--- DATA SHOWN ---

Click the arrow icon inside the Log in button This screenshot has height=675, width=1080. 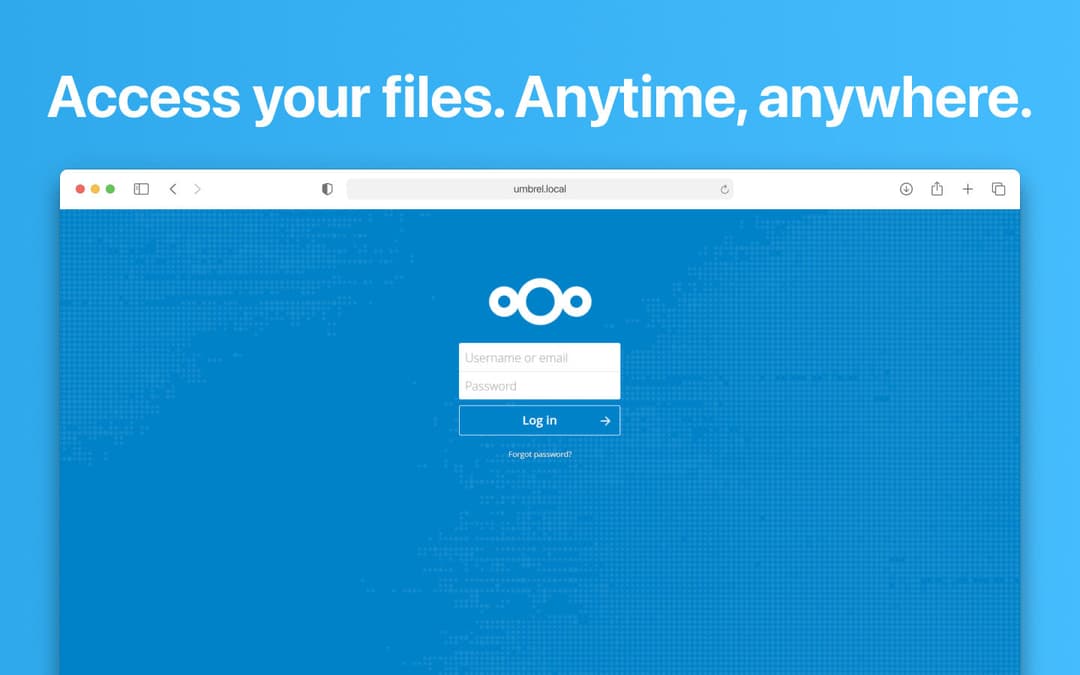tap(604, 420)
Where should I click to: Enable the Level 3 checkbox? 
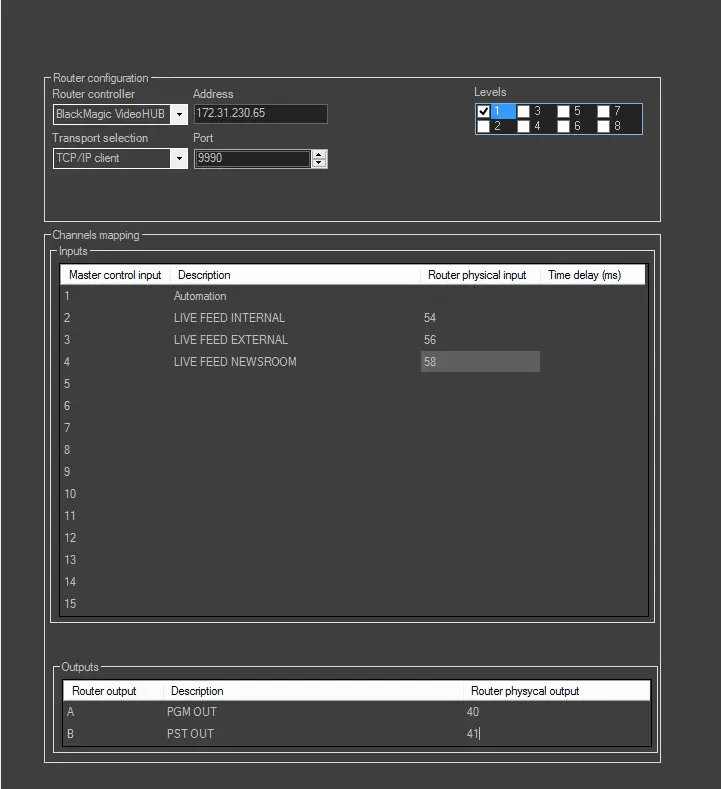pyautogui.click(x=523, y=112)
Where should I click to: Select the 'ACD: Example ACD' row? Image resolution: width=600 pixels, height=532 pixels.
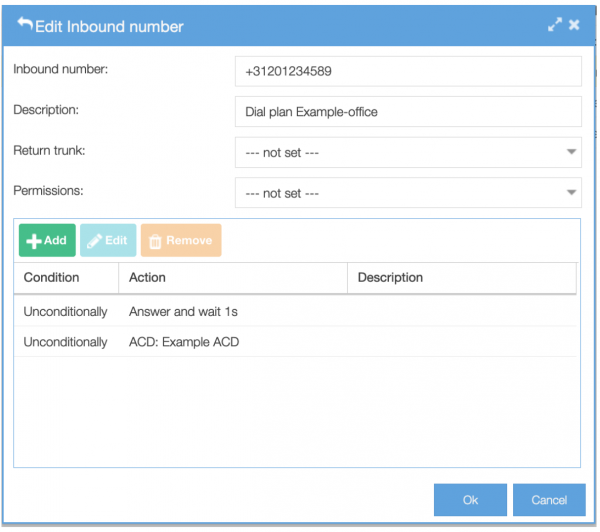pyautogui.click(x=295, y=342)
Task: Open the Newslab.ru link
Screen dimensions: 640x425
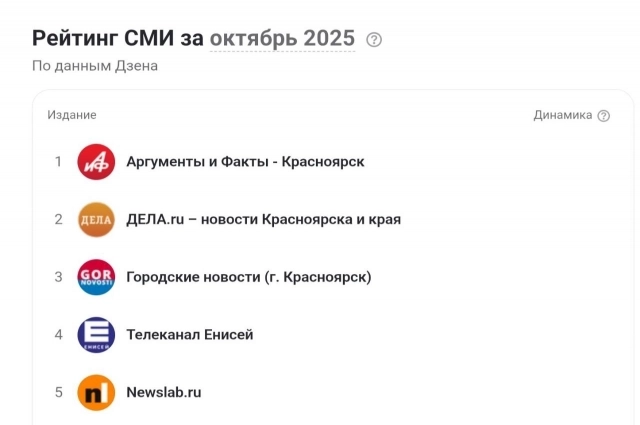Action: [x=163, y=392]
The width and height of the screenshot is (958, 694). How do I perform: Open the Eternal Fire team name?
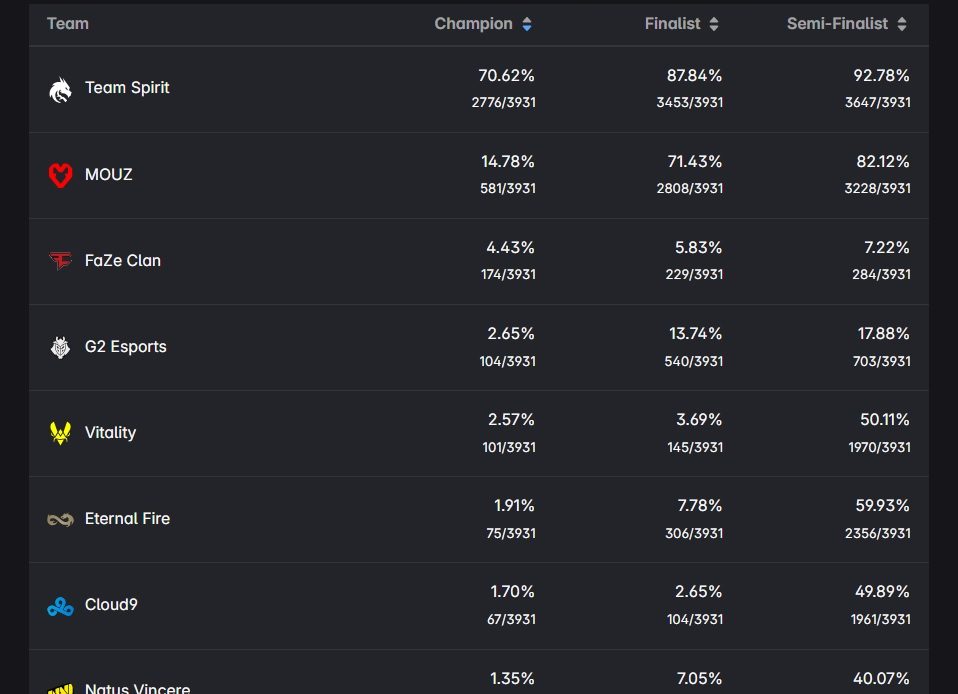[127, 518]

---

WORK REQUIRED → Exactly as written, restate the lines from the one that contains "Where should I click to: Enable" through the final line of the data, both ends included, but leave out the pictures.

ANSWER SECTION →
Where should I click to: Enable the Level 3 checkbox? 
pyautogui.click(x=523, y=112)
Where should I click to: Select the 'ACD: Example ACD' row? Image resolution: width=600 pixels, height=532 pixels.
pyautogui.click(x=295, y=342)
Task: Open the Newslab.ru link
Screen dimensions: 640x425
Action: [x=163, y=392]
The width and height of the screenshot is (958, 694). How do I perform: Open the Eternal Fire team name?
[127, 518]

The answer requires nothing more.